Women and Cows – Ownership and Work in Medieval Sweden
Women and Cows – Ownership and Work in Medieval Sweden
By Janken Myrdal
Ethnologia Scandinavica, Vol. 38, 2008
Introduction: In this paper, I will be looking at butter making as a woman’s occupation. The general hypothesis is that, when this task gained significant economic importance in the Middle Ages and demanded increasing skill over time, it influenced attitudes towards women and their status in society. The critical aspects include not only the abundance of the work, but also its economic significance and the skills it required. In a slave system, the slaves from whom greater skill is required enjoy higher status, even though they are all subject to slavery. Here butter production as a female activity requiring skill is the subject, but other spheres of female activity can be discussed using similar research on, for instance, textile production, child birth, child rearing, etc. Some modern gender oriented research is also going in this direction of interpretation.
A scholar who has inspired me is the sinologist and agrarian historian Francesca Bray in her writings from the 1990s. She is critical of “feminists” who according to her underestimate household work, and have thus underestimated the importance of women. One of her examples is Chinese textile manufacturing, which was long the province of women. This was production that required knowledge and skill, and was managed inside the household walls, in the “inner quarters”. As the process became increasingly industrialized between the thirteenth and seventeenth centuries, much of textile production was transferred to men. But women stopped weaving primarily due to customs and moral strictures that barred women from leaving the home, not because technology had changed. When most textile manufacturing was eliminated from the female sphere, women also lost social status.

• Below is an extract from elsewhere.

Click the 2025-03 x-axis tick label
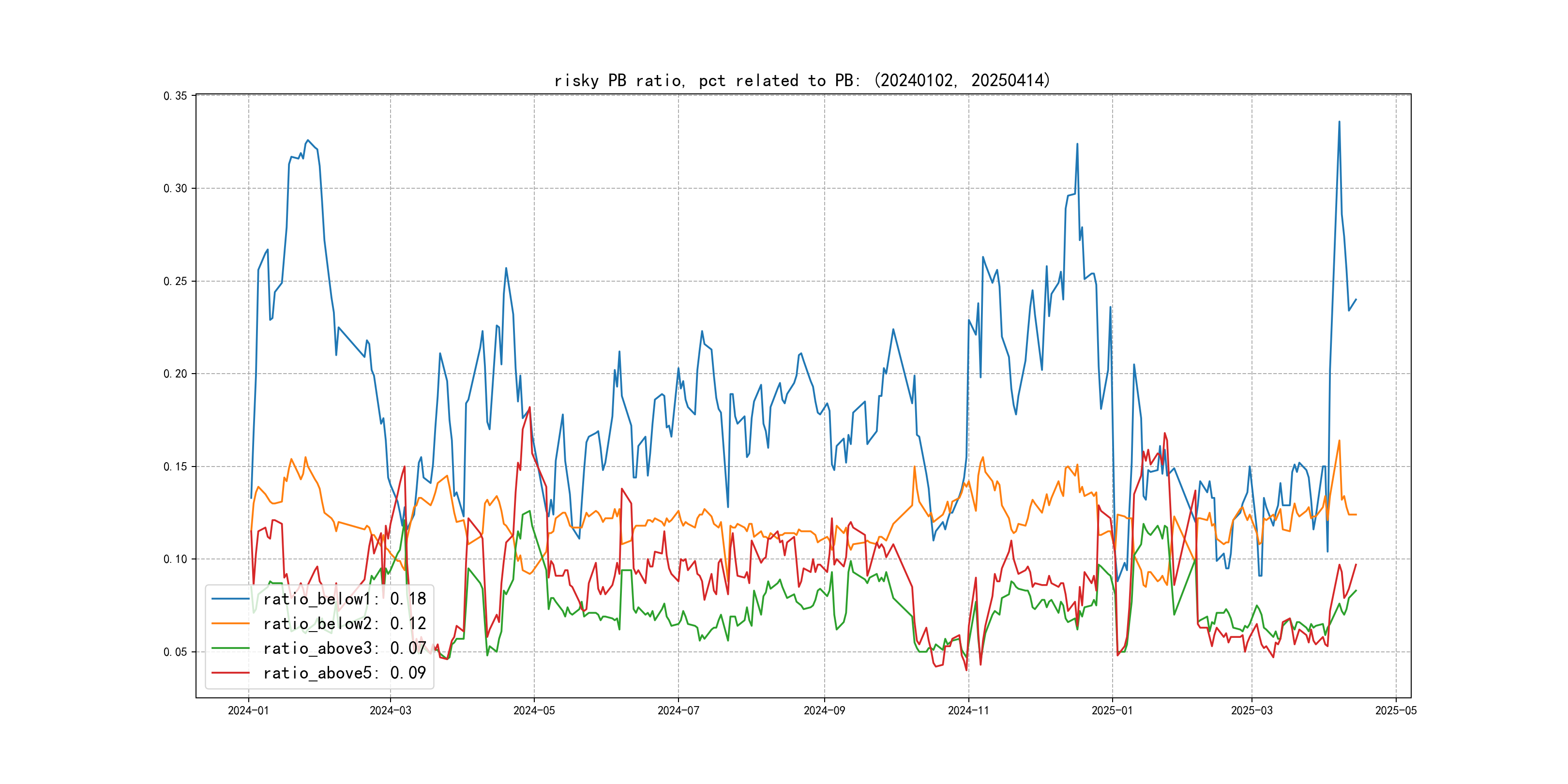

Bray’s comment seems to be, at least to a certain degree, valid for recent research on women’s work in the Middle Ages in Europe, which has been oriented towards gainful employment and women who worked in cities. Scholars have shown that women worked in low status, poorly paid occupations, partly because they were denied access to the formal training offered by the guilds. This is an important conclusion, but household duties tend to be underestimated as a dynamic factor.